The first step in finding an Order Block is to identify an Impulsive Move, or a strong directional price movement characterized by a powerful wave in one direction. Order Block typically forms after an Impulsive Move concludes.

For example: Gold price rises rapidly from $1,900 to $2,000. This movement is an Impulsive Move.

Step 2: Find the Mitigated/Retracement Area

After an Impulsive Move ends, price typically experiences a Retracement (pullback). During this retracement, retail traders often enter thinking they are following the trend, while this is actually the opportunity for Smart Money to do the opposite.

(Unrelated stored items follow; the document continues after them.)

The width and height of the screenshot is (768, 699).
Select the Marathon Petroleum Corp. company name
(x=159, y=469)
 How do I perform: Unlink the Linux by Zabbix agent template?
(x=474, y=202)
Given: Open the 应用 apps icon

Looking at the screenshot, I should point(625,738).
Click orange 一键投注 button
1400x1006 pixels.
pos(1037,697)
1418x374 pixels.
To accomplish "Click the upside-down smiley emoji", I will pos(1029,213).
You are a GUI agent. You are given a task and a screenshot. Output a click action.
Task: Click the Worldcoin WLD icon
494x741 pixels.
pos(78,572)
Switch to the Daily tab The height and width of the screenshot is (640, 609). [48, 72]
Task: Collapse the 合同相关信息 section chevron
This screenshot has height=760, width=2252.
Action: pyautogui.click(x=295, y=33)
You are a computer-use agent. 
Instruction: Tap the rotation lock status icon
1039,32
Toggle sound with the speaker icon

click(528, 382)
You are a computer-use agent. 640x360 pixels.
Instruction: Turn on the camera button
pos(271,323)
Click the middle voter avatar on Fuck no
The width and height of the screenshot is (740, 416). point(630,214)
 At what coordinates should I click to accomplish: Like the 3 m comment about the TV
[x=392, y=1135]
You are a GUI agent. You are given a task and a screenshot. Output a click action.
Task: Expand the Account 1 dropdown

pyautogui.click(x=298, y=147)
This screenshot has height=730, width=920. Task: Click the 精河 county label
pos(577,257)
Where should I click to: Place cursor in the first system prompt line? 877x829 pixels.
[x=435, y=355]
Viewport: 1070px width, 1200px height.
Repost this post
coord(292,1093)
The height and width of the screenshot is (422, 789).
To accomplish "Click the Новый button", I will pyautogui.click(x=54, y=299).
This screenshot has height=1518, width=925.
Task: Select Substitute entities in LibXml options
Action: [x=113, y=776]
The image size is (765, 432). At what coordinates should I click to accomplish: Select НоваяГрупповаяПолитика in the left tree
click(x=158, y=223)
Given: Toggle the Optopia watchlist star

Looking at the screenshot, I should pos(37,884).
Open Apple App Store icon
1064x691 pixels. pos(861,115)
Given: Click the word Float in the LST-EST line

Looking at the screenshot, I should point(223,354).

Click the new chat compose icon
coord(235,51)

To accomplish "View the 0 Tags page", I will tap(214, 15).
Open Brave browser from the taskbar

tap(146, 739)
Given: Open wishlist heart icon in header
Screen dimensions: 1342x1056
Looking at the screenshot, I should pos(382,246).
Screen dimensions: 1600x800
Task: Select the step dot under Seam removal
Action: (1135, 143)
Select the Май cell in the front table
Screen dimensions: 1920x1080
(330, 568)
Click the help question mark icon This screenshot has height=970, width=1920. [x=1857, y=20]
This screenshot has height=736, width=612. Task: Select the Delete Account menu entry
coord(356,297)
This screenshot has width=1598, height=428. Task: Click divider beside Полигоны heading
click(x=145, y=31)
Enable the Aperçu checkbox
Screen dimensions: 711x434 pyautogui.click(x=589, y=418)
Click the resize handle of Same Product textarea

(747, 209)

Step 3: Identify Key Candlesticks

Order Block typically appears at the last candlestick of the Impulsive Move before the Retracement occurs. For Bullish Order Block, look for the first red (bearish) candlestick during the pullback after a strong rise. For Bearish Order Block, look for the first green (bullish) candlestick during the pullback after a strong decline.

Real Examples from the Gold Market

Scenario 1: Bullish Order Block

Suppose gold price declines from $2,050 to $1,950 (Impulsive Move down), then price begins to pull back upward. If the first candlestick of this upward pullback is large and red, that is a signal of a Bullish Order Block that forms in the range of $1,960-$1,980. Price may retrace back to test this area. If it finds good support, price could potentially bounce upward further.

Scenario 2: Bearish Order Block

Gold price rises from $1,900 to $2,050 (Impulsive Move up), then pulls back down. If the first candlestick of this downward pullback is large and green, this is a Bearish Order Block in the range of $2,020-$2,040. When price returns to test this level, large buy or sell orders may enter the market and price could experience volatility.

Techniques for Using Order Block in Trading

  • Entry Point: When price returns to test the Order Block again, it can be used as an entry point for a trading position by confirming the signal with volume divergence.
  • Stop Loss: For Bullish Order Block, place it below the Order Block point to manage risk. For Bearish Order Block, place it above the Order Block.
  • Take Profit: Set targets to maintain an appropriate Risk-to-Reward ratio, typically at least 1:2 or higher.
  • Confirm with Higher Timeframes: Check whether the Order Block found on your trading timeframe (5 minutes or 15 minutes) aligns with Order Block that appears on higher trading timeframes (1 hour or 4 hours).

Cautions When Using Order Block

Although Order Block is a powerful tool, it must be used with caution. Avoid finding Order Block every time it appears "suitable." The success rate of Order Block depends on proper identification and confirmation from other technical indicators.